On a frigid December day nearly 340 years ago, two dozen Russian soldiers shuffled out of a fort on the north bank of the Amur River. Stranded thousands of miles from Moscow, the hungry and humiliated men were the only survivors of a Russian expedition many orders of magnitude larger, which was all but annihilated over a year of intermittent Chinese sieges.
In 1689, the defeated Russians signed a treaty with the Qing Empire relinquishing many of their Far Eastern claims. When emissaries of Russian regent Sophia Alekseyevna – half-sister of the future Peter the Great – and the Kangxi Emperor initialed that document, New York and Boston were muddy colonial trading posts. Washington, DC didn’t exist at all; the founders of the republic whose capital it would become were not born for another two generations.

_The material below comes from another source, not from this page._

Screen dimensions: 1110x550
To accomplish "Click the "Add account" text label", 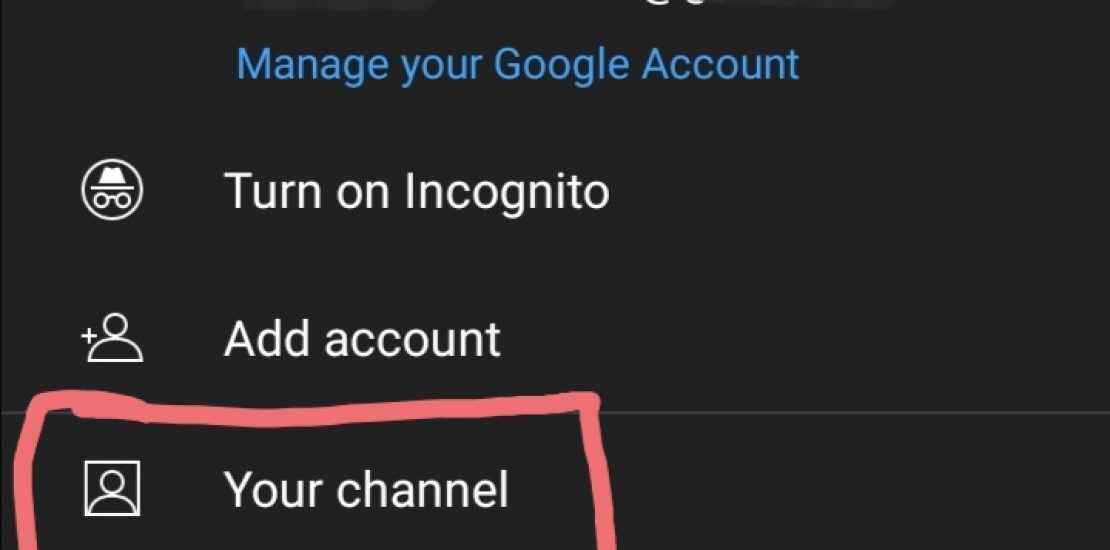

I say all this to appeal to Americans commenting on Russia-China relations: some humility, please.
During his first months back in office, President Donald Trump has run a Russia-friendly foreign policy under the pretext of peeling Moscow away from China. Both critics and defenders of this approach have described it as a “reverse Nixon,” a reference to Richard Nixon’s 1972 opening to communist leader Mao Zedong, which split Red China from the USSR. It is bound to fail.
The American nation is a young one. The citizens of this country possess many admirable qualities, but a deep awareness of history is not one of them. Those of us who grew up in the Soviet Union or China had history drilled into our brains—a highly skewed version of events, to be sure, but we had a sense of where we came from.
Nixon’s China moment was an impressive coup for US foreign relations in its day. But it was more a tactical ploy in the context of the Cold War than a strategic realignment. Nixon’s successors failed to build upon his engagement with Beijing. Perhaps they never really could have. Without significant democratic change in China, a political relationship between an authoritarian PRC and a free USA would always rest on flimsy foundations, with both sides awkwardly skirting a clash over Taiwan, North Korea, or human rights violations. The same can also be said for a hypothetical US-Russia alliance.
The Nixon-Mao honeymoon was also a vanishingly brief blip in a long history. Russia and China have been bound together in a parasitic relationship for hundreds of years. In the seventeenth century, China eclipsed Russia. Another set of treaties in 1858 and 1860 saw the tables turn. Russia recovered the territories it ceded in 1689 and then some, joining a host of other imperial powers in the partition of a sickly China. Russia would eclipse China for the next century. Since 1991, China has resumed its senior role in the relationship, drawing Russia closer from a position of strength. So tight was the embrace by the beginning of the last decade that my late friend Boris Nemtsov quipped that Vladimir Putin was a Chinese spy.
A Cold War-era map showing the evolution of the border between China and the USSR/Russia. The red line is the border set by the 1689 Treaty of Nerchinsk. The tan area is the territory ceded to Russia by China under the 1858 Treaty of Aigun. The red area is the territory ceded to Russia by China under the 1860 Convention of Peking.
Nevertheless, this arrangement works for both sides. The Kremlin has a powerful enabler for its aggression in Ukraine. China gets both a lackey to do its dirty work wreaking havoc in the West and a pliant neighbor on one of its longest borders. Accordingly, Russia will not flip to the American camp absent a sharp U-turn on US foreign policy that likely goes beyond even what Trump’s Republican Party might entertain.
And if Trump’s “reverse Nixon” had legs, the Chinese would not let Russia go so easily. When Xi visited Moscow last week, he was there to squeeze Putin for loyalty. Both dictators are keenly aware that the thinly-defended Amur River basin has not always been Russian territory and that Vladivostok is not an ancient Russian city. In fact, to tourists and businesspeople coming from China, it isn’t Vladivostok at all, but Haishenwai. When I visited Irkutsk in 2005, a local wryly lamented that those Chinese visitors were crossing the border in small groups of 100,000 each. In the intervening twenty years, the Chinese presence in Moscow’s Far East possessions has grown apace. Meanwhile, socio-economic decay, and, more recently, aggressive military conscription for the Ukrainian meatgrinder, have sapped the Russian population there.
America is still the world’s foremost power. But Trump’s attempt to break up Russia and China isn’t shrewd diplomacy. It simply places the United States at the bottom of a Chinese-dominated food chain. The contradictions of going hard on China while going soft on Russia are becoming clear as Xi keeps Moscow firmly in Beijing’s orbit.
US resources would be better organized in service of assembling a grand coalition to confront the China-Russia axis rather than trying vainly to co-opt it.